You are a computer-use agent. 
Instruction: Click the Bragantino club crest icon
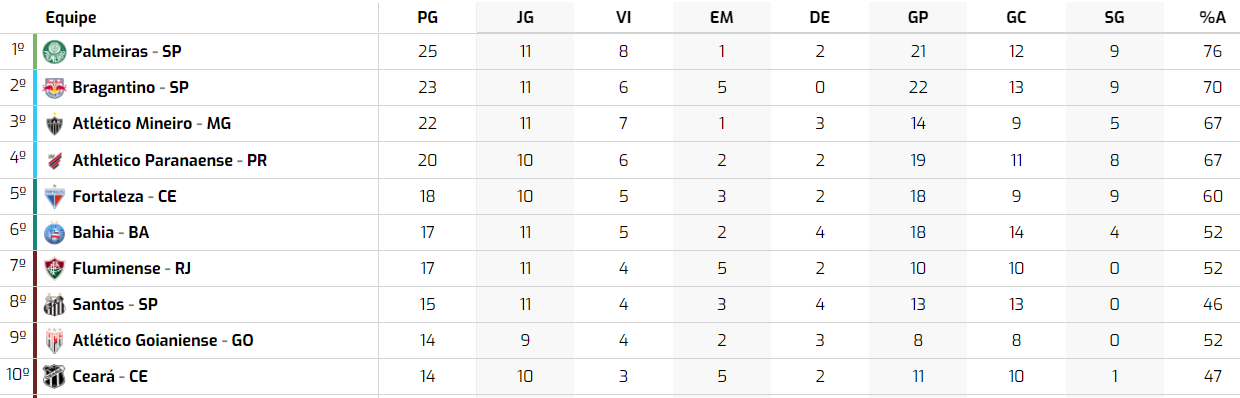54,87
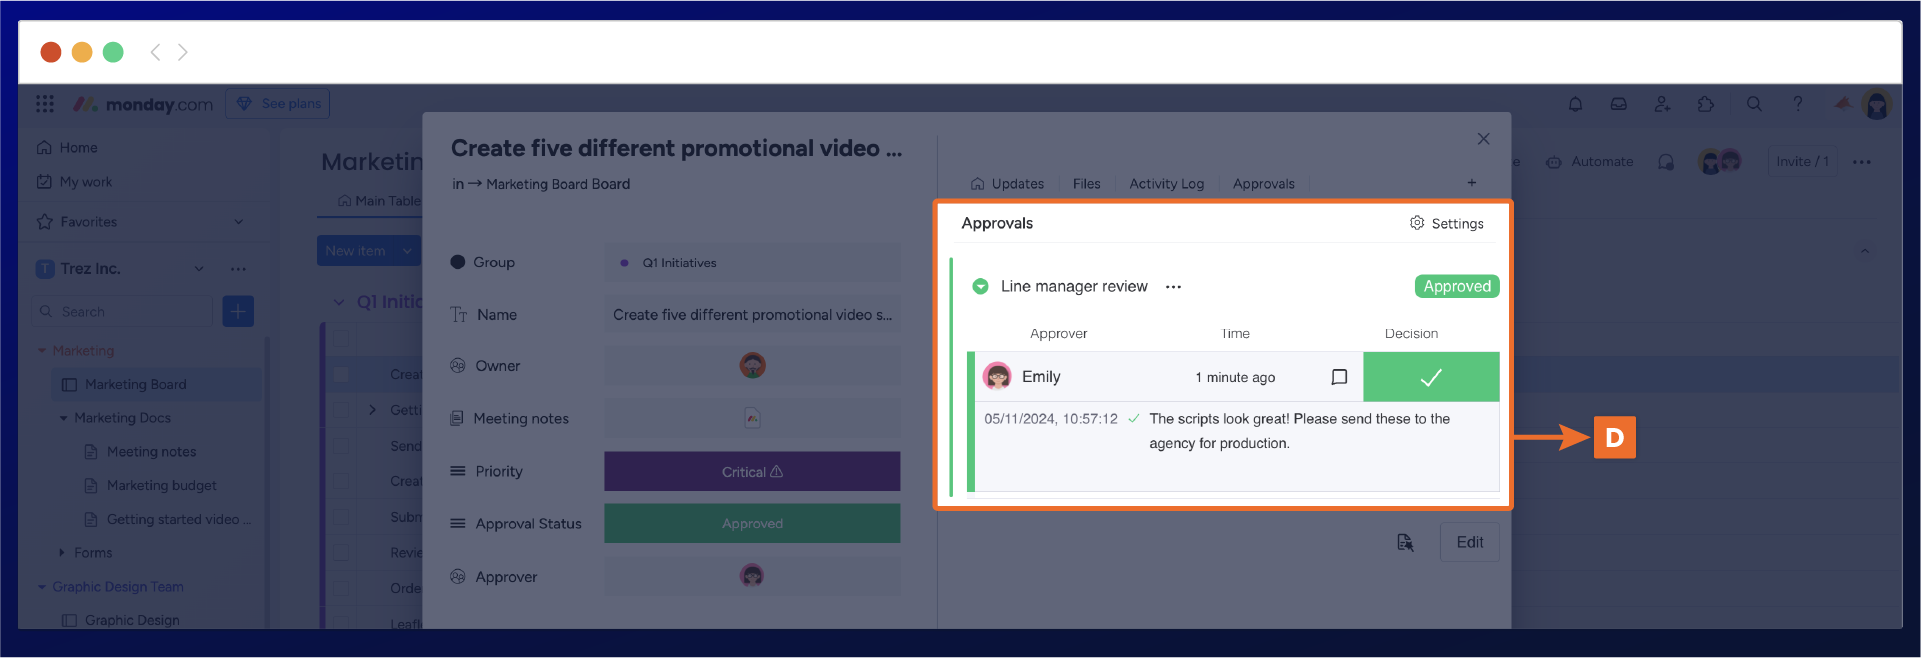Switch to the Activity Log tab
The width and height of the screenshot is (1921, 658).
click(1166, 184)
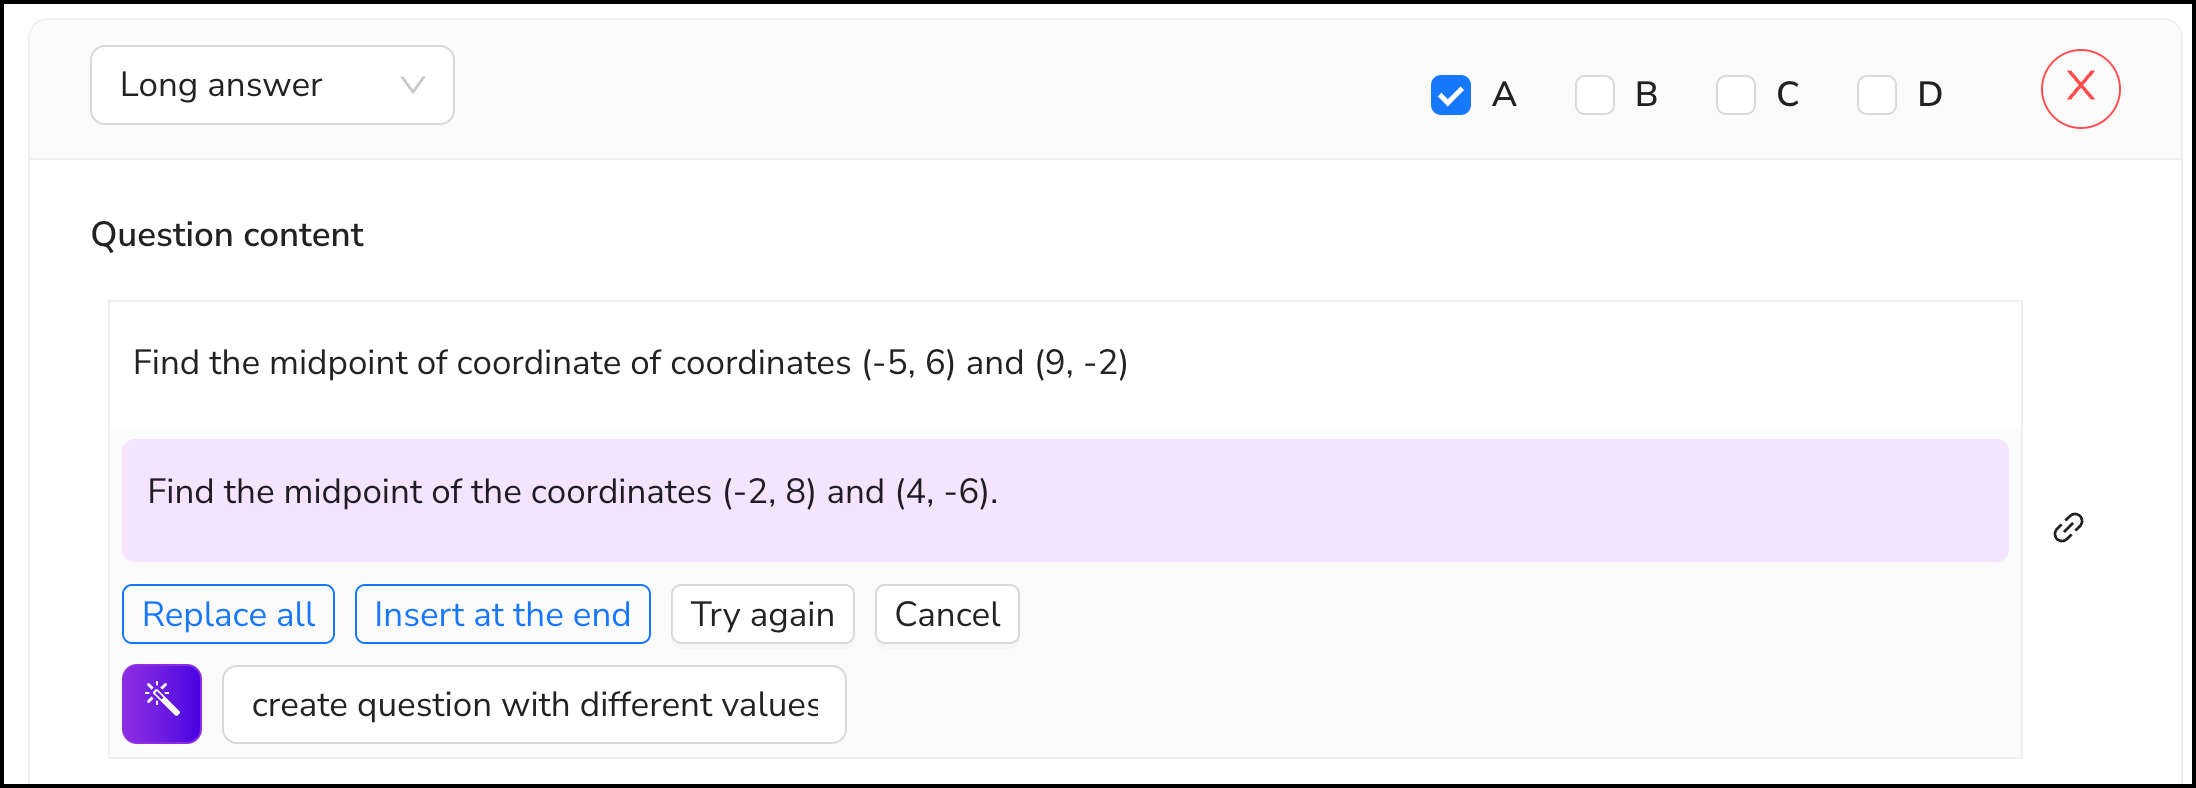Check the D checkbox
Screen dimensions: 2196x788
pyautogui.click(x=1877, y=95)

------------------------------------------------------------------------

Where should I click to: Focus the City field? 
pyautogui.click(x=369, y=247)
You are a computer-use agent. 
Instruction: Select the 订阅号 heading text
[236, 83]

------------------------------------------------------------------------

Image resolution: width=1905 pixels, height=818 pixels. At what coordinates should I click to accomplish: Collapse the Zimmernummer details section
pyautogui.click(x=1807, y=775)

------------------------------------------------------------------------

▶ [What is required]: Count how many lines of the records above contain the string "should". Case counts. Reply with only the number.

▶ [In response]: 2